● Saved data entries

Content starts

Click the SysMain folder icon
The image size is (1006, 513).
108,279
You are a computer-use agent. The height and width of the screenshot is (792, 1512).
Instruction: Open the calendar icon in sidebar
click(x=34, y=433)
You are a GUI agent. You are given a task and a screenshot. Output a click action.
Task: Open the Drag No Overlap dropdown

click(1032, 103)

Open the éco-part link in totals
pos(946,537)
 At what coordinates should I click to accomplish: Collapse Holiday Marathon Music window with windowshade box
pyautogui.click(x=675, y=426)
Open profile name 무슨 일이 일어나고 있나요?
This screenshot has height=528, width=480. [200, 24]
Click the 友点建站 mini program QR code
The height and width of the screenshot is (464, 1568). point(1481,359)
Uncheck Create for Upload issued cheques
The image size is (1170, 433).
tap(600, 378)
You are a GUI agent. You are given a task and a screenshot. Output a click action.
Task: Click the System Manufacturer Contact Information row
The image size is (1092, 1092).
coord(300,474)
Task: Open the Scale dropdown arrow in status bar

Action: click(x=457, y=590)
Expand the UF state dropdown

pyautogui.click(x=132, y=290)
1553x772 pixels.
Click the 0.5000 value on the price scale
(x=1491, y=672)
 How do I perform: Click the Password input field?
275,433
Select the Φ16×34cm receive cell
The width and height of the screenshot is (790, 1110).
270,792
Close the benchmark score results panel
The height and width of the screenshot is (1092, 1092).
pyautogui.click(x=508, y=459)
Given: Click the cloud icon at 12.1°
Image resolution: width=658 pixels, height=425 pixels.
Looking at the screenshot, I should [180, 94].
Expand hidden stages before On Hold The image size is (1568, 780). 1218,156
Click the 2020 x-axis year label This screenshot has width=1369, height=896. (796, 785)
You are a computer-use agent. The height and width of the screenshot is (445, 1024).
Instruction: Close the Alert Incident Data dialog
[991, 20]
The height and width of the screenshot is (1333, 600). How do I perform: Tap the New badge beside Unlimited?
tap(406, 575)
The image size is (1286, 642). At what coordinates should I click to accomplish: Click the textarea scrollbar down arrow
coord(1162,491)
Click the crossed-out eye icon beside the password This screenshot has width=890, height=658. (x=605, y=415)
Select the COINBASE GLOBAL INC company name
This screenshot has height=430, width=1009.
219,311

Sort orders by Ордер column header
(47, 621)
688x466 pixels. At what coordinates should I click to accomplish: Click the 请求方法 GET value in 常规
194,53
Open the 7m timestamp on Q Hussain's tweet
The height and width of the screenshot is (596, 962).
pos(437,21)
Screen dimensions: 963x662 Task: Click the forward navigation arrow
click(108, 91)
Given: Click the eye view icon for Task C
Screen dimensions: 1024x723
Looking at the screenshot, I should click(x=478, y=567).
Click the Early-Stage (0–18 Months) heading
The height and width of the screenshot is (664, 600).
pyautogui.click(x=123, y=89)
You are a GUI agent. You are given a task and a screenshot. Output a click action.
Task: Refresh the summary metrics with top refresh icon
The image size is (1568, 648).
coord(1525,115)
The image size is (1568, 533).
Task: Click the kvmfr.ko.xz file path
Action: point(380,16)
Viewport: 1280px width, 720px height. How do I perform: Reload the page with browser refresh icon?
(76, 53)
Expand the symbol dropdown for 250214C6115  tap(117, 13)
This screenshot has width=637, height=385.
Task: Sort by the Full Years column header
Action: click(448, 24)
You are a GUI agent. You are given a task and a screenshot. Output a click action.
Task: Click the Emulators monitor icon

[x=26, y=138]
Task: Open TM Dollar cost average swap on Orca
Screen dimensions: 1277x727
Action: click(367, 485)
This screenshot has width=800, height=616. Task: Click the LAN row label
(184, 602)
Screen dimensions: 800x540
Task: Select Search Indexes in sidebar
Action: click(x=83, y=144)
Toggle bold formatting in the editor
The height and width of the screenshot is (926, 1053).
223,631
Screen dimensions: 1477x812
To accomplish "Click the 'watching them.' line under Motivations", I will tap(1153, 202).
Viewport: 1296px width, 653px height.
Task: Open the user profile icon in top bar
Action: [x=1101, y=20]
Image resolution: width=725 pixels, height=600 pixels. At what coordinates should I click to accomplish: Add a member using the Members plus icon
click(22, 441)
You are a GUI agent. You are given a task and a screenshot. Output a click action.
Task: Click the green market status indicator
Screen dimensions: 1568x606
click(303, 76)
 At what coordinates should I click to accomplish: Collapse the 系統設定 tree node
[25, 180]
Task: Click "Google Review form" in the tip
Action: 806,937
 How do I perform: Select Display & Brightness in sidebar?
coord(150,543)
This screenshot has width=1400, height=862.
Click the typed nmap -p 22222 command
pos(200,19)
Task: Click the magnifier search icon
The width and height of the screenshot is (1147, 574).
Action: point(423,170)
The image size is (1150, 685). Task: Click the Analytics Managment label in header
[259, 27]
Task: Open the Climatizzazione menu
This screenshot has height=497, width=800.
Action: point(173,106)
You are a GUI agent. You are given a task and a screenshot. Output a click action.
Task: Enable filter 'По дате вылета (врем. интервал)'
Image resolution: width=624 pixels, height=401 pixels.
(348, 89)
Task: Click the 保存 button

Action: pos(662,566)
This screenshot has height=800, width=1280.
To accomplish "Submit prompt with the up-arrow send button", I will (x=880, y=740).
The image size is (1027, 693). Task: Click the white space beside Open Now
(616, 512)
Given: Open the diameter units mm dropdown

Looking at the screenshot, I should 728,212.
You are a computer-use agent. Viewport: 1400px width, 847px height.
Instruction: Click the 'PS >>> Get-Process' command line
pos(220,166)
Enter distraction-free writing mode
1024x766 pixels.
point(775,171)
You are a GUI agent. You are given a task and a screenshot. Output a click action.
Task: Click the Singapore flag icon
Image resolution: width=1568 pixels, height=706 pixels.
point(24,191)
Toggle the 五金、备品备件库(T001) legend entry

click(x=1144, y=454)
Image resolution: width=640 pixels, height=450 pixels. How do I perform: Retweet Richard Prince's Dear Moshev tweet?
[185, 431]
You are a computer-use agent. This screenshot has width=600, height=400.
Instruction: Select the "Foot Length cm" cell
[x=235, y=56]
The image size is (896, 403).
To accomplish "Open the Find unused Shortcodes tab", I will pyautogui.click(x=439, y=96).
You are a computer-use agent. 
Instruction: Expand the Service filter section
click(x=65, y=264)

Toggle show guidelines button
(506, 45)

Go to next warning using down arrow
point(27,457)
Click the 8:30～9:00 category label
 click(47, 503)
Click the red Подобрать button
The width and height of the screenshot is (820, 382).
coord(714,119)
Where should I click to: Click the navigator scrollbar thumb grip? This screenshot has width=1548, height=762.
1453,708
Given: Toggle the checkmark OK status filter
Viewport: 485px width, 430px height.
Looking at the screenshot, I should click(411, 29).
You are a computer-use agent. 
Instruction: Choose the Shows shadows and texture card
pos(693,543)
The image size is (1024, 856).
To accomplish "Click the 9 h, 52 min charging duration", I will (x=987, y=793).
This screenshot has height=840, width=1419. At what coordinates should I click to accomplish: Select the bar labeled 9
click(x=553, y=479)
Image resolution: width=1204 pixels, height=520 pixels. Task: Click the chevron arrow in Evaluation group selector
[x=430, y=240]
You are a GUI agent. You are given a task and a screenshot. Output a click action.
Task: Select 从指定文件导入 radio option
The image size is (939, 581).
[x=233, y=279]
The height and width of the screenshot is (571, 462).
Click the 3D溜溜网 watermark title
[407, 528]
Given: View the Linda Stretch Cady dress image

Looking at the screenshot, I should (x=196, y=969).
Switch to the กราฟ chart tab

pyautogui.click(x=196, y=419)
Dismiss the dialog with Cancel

Content ends

● Task item
Every line of the data above should be output exactly as written.

● Solution
Click the SysMain folder icon
The image size is (1006, 513).
108,279
You are a computer-use agent. The height and width of the screenshot is (792, 1512).
Instruction: Open the calendar icon in sidebar
click(x=34, y=433)
You are a GUI agent. You are given a task and a screenshot. Output a click action.
Task: Open the Drag No Overlap dropdown

click(1032, 103)

Open the éco-part link in totals
pos(946,537)
 At what coordinates should I click to accomplish: Collapse Holiday Marathon Music window with windowshade box
pyautogui.click(x=675, y=426)
Open profile name 무슨 일이 일어나고 있나요?
This screenshot has height=528, width=480. [200, 24]
Click the 友点建站 mini program QR code
The height and width of the screenshot is (464, 1568). point(1481,359)
Uncheck Create for Upload issued cheques
The image size is (1170, 433).
tap(600, 378)
You are a GUI agent. You are given a task and a screenshot. Output a click action.
Task: Click the System Manufacturer Contact Information row
The image size is (1092, 1092).
coord(300,474)
Task: Open the Scale dropdown arrow in status bar

Action: click(x=457, y=590)
Expand the UF state dropdown

pyautogui.click(x=132, y=290)
1553x772 pixels.
Click the 0.5000 value on the price scale
(x=1491, y=672)
 How do I perform: Click the Password input field?
275,433
Select the Φ16×34cm receive cell
The width and height of the screenshot is (790, 1110).
270,792
Close the benchmark score results panel
The height and width of the screenshot is (1092, 1092).
pyautogui.click(x=508, y=459)
Given: Click the cloud icon at 12.1°
Image resolution: width=658 pixels, height=425 pixels.
Looking at the screenshot, I should [180, 94].
Expand hidden stages before On Hold The image size is (1568, 780). 1218,156
Click the 2020 x-axis year label This screenshot has width=1369, height=896. (796, 785)
You are a computer-use agent. The height and width of the screenshot is (445, 1024).
Instruction: Close the Alert Incident Data dialog
[991, 20]
The height and width of the screenshot is (1333, 600). How do I perform: Tap the New badge beside Unlimited?
tap(406, 575)
The image size is (1286, 642). At what coordinates should I click to accomplish: Click the textarea scrollbar down arrow
coord(1162,491)
Click the crossed-out eye icon beside the password This screenshot has width=890, height=658. (x=605, y=415)
Select the COINBASE GLOBAL INC company name
This screenshot has height=430, width=1009.
219,311

Sort orders by Ордер column header
(47, 621)
688x466 pixels. At what coordinates should I click to accomplish: Click the 请求方法 GET value in 常规
194,53
Open the 7m timestamp on Q Hussain's tweet
The height and width of the screenshot is (596, 962).
pos(437,21)
Screen dimensions: 963x662 Task: Click the forward navigation arrow
click(108, 91)
Given: Click the eye view icon for Task C
Screen dimensions: 1024x723
Looking at the screenshot, I should click(x=478, y=567).
Click the Early-Stage (0–18 Months) heading
The height and width of the screenshot is (664, 600).
pyautogui.click(x=123, y=89)
You are a GUI agent. You are given a task and a screenshot. Output a click action.
Task: Refresh the summary metrics with top refresh icon
The image size is (1568, 648).
coord(1525,115)
The image size is (1568, 533).
Task: Click the kvmfr.ko.xz file path
Action: point(380,16)
Viewport: 1280px width, 720px height. How do I perform: Reload the page with browser refresh icon?
(76, 53)
Expand the symbol dropdown for 250214C6115  tap(117, 13)
This screenshot has width=637, height=385.
Task: Sort by the Full Years column header
Action: click(448, 24)
You are a GUI agent. You are given a task and a screenshot. Output a click action.
Task: Click the Emulators monitor icon

[x=26, y=138]
Task: Open TM Dollar cost average swap on Orca
Screen dimensions: 1277x727
Action: click(367, 485)
This screenshot has width=800, height=616. Task: Click the LAN row label
(184, 602)
Screen dimensions: 800x540
Task: Select Search Indexes in sidebar
Action: click(x=83, y=144)
Toggle bold formatting in the editor
The height and width of the screenshot is (926, 1053).
223,631
Screen dimensions: 1477x812
To accomplish "Click the 'watching them.' line under Motivations", I will tap(1153, 202).
Viewport: 1296px width, 653px height.
Task: Open the user profile icon in top bar
Action: [x=1101, y=20]
Image resolution: width=725 pixels, height=600 pixels. At what coordinates should I click to accomplish: Add a member using the Members plus icon
click(22, 441)
You are a GUI agent. You are given a task and a screenshot. Output a click action.
Task: Click the green market status indicator
Screen dimensions: 1568x606
click(303, 76)
 At what coordinates should I click to accomplish: Collapse the 系統設定 tree node
[25, 180]
Task: Click "Google Review form" in the tip
Action: 806,937
 How do I perform: Select Display & Brightness in sidebar?
coord(150,543)
This screenshot has width=1400, height=862.
Click the typed nmap -p 22222 command
pos(200,19)
Task: Click the magnifier search icon
The width and height of the screenshot is (1147, 574).
Action: point(423,170)
The image size is (1150, 685). Task: Click the Analytics Managment label in header
[259, 27]
Task: Open the Climatizzazione menu
This screenshot has height=497, width=800.
Action: point(173,106)
You are a GUI agent. You are given a task and a screenshot. Output a click action.
Task: Enable filter 'По дате вылета (врем. интервал)'
Image resolution: width=624 pixels, height=401 pixels.
(348, 89)
Task: Click the 保存 button

Action: pos(662,566)
This screenshot has height=800, width=1280.
To accomplish "Submit prompt with the up-arrow send button", I will (x=880, y=740).
The image size is (1027, 693). Task: Click the white space beside Open Now
(616, 512)
Given: Open the diameter units mm dropdown

Looking at the screenshot, I should 728,212.
You are a computer-use agent. Viewport: 1400px width, 847px height.
Instruction: Click the 'PS >>> Get-Process' command line
pos(220,166)
Enter distraction-free writing mode
1024x766 pixels.
point(775,171)
You are a GUI agent. You are given a task and a screenshot. Output a click action.
Task: Click the Singapore flag icon
Image resolution: width=1568 pixels, height=706 pixels.
point(24,191)
Toggle the 五金、备品备件库(T001) legend entry

click(x=1144, y=454)
Image resolution: width=640 pixels, height=450 pixels. How do I perform: Retweet Richard Prince's Dear Moshev tweet?
[185, 431]
You are a computer-use agent. This screenshot has width=600, height=400.
Instruction: Select the "Foot Length cm" cell
[x=235, y=56]
The image size is (896, 403).
To accomplish "Open the Find unused Shortcodes tab", I will pyautogui.click(x=439, y=96).
You are a computer-use agent. 
Instruction: Expand the Service filter section
click(x=65, y=264)

Toggle show guidelines button
(506, 45)

Go to next warning using down arrow
point(27,457)
Click the 8:30～9:00 category label
 click(47, 503)
Click the red Подобрать button
The width and height of the screenshot is (820, 382).
coord(714,119)
Where should I click to: Click the navigator scrollbar thumb grip? This screenshot has width=1548, height=762.
1453,708
Given: Toggle the checkmark OK status filter
Viewport: 485px width, 430px height.
Looking at the screenshot, I should click(411, 29).
You are a computer-use agent. 
Instruction: Choose the Shows shadows and texture card
pos(693,543)
The image size is (1024, 856).
To accomplish "Click the 9 h, 52 min charging duration", I will (x=987, y=793).
This screenshot has height=840, width=1419. At what coordinates should I click to accomplish: Select the bar labeled 9
click(x=553, y=479)
Image resolution: width=1204 pixels, height=520 pixels. Task: Click the chevron arrow in Evaluation group selector
[x=430, y=240]
You are a GUI agent. You are given a task and a screenshot. Output a click action.
Task: Select 从指定文件导入 radio option
The image size is (939, 581).
[x=233, y=279]
The height and width of the screenshot is (571, 462).
Click the 3D溜溜网 watermark title
[407, 528]
Given: View the Linda Stretch Cady dress image

Looking at the screenshot, I should (x=196, y=969).
Switch to the กราฟ chart tab

pyautogui.click(x=196, y=419)
Dismiss the dialog with Cancel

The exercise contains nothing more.